Microsoft Enterprise Platforms Support: Windows Server Core Team
Greetings once again from the support trenches here on the CORE team. I want to talk a bit about a Windows Server 2008 Failover Cluster issue that appears to be on the rise. What we are seeing is the Computer Object for the Cluster Name (a.k.a. Cluster Name Object (CNO) being removed from Active Directory resulting in the Cluster Name no longer being able to function properly. This does not happen automatically. It requires some sort of human interaction either by consciously going into AD and deleting the object or running some script (process) that deletes it. However this is being done, it appears to us that the implications are not fully understood and there is no quick recovery from this. In this blog, I hope to provide information that will help avoid this scenario from happening within your organization. Along the way, I want to provide some 'value-add' information by discussing how the cluster computer objects relate to each other.
The first step to preventing this from happening in your organization is to be sure there is a clear understanding of the cluster security model in Windows Server 2008. Rather than spend a whole lot of time and space here rehashing what is already publicly available, I refer you to the following:
KB 947049: Description of the Failover Cluster Security Model in Windows Server 2008.
Failover Cluster Step-by-Step Guide: Configuring Accounts in Active directory
After reviewing the materials, you should have an understanding of how security works in Windows Server 2008 Failover Clusters and an appreciation for the importance of not removing (or disabling) the Computer Objects created in Active Directory by the cluster.

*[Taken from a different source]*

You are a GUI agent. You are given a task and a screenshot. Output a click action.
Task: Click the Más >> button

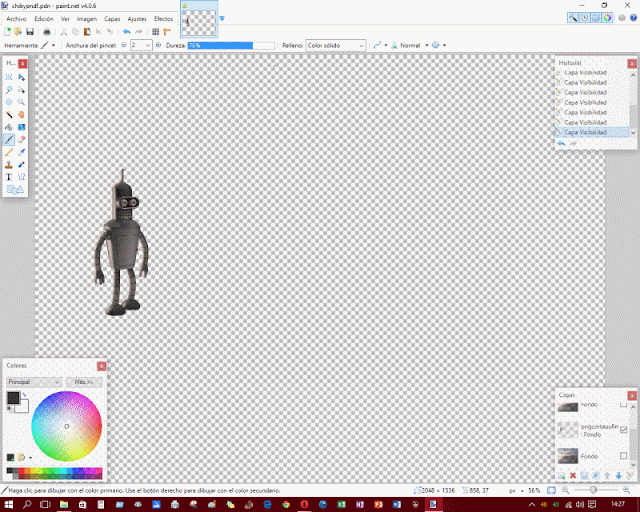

By default, the Computer Objects created by the cluster are all placed in the Computers container. These can be relocated to another OU, or even pre-staged in an OU before the cluster is created. If pre-staging, be sure to review the requirements in the Step-by-step Guide already mentioned. As an example (Figure 1), I created a Cluster OU and moved the cluster nodes and their associated objects into the OU.
You may want to consider implementing a similar practice in your organization as it groups the cluster objects together thereby reinforcing the idea that this grouping of objects is 'special' in some way.
Before moving forward and discussing the actual recovery process, I want to spend a little time reviewing the cluster 'family tree' to help you gain an understanding of how cluster objects are related. To illustrate, I will use a cluster named W2K8-CLUS (Figure 2) in the CONTOSO domain.
This cluster is located in the Cluster OU shown in Figure 1. Using Regedit.exe, I open the cluster registry hive and inspect the properties for the cluster. I can see the name of the cluster and the resource GUID for the Cluster Name.
Expanding the Resource GUID corresponding to the Cluster Name, I inspect additional properties for the resource. Selecting the Parameters entry displays the ObjectGUID for the cluster Computer Object in Active directory (Figure 4).
In Figure 5, we see the attribute in Active directory (must enable Advanced Features before the Attribute Editor tab is visible). You can also use ADSIEdit to view the same information.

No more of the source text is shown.